- Teignbridge shown within Devon
- Sovereign state: United Kingdom
- Constituent country: England
- Region: South West England
- Non-metropolitan county: Devon
- Status: Non-metropolitan district
- Admin HQ: Newton Abbot
- Incorporated: 1 April 1974

Government
- • Type: Non-metropolitan district council
- • Body: Teignbridge District Council
- • Leadership: Leader & Cabinet (Liberal Democrats)
- • MPs: Mel Stride Martin Wrigley

Area
- • Total: 246.3 sq mi (637.9 km^{2})
- • Rank: 49th (of 296)

Population (2024)
- • Total: 138,548
- • Rank: 174th (of 296)
- • Density: 562.5/sq mi (217.2/km^{2})
- • Ethnicity: 97.7% White (94.9% White British)
- Time zone: UTC0 (GMT)
- • Summer (DST): UTC+1 (BST)
- ONS code: 18UH (ONS) E07000045 (GSS)
- OS grid reference: SX8475477137
- Website: www.teignbridge.gov.uk

= Teignbridge =

Teignbridge (/ˈtiːnbrɪdʒ/ TEEN-brij) is a local government district in Devon, England. Its council is based in the town of Newton Abbot. The district also includes the towns of Ashburton, Buckfastleigh, Dawlish, Bovey Tracey, Kingsteignton and Teignmouth, along with numerous villages and surrounding rural areas. Teignbridge contains part of the south Devon coastline, including the Dawlish Warren National Nature Reserve. Some of the inland western parts of the district lie within the Dartmoor National Park. It is named after the old Teignbridge hundred.

The neighbouring districts are Torbay, South Hams, West Devon, Mid Devon, East Devon and Exeter.

==History==
The district was formed on 1 April 1974 under the Local Government Act 1972, covering the whole area of six former districts and part of a seventh, which were all abolished at the same time:
- Ashburton Urban District
- Buckfastleigh Urban District
- Dawlish Urban District
- Newton Abbot Rural District
- Newton Abbot Urban District
- St Thomas Rural District (parts south-west of Exeter, rest went to East Devon)

* _SUPPLIED INFORMATION_
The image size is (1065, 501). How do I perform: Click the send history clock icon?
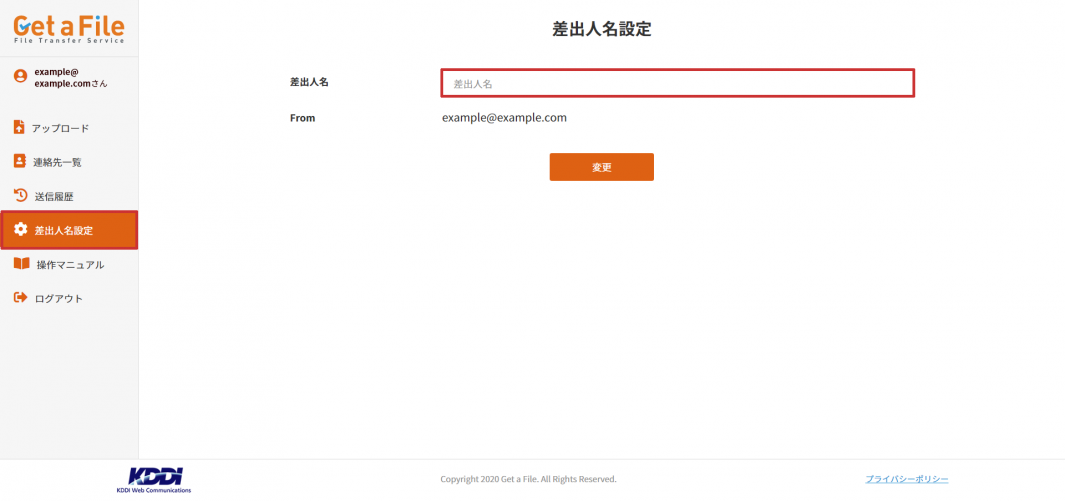click(x=20, y=195)
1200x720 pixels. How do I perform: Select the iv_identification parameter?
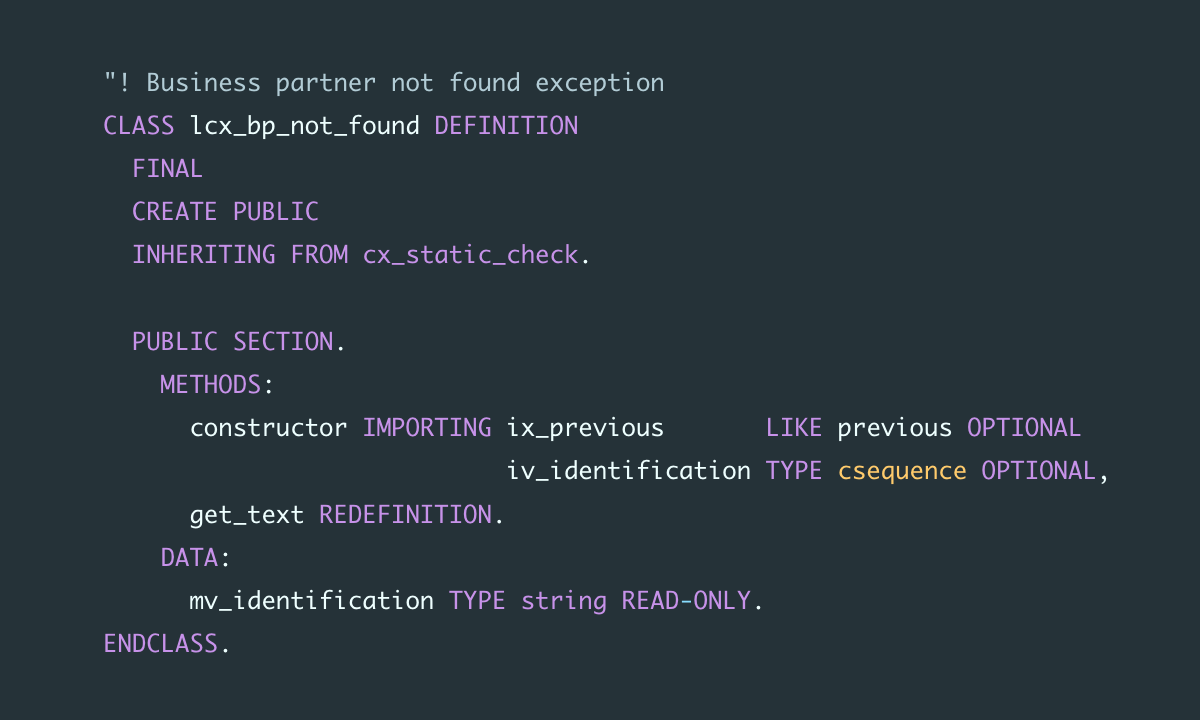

* _WORK TO COMPLETE_
According to the Teignbridge article, in which town is the district council based? The material after the Teignbridge article stands on its own and has no connection to it.

* _RIGHT ANSWER_
Newton Abbot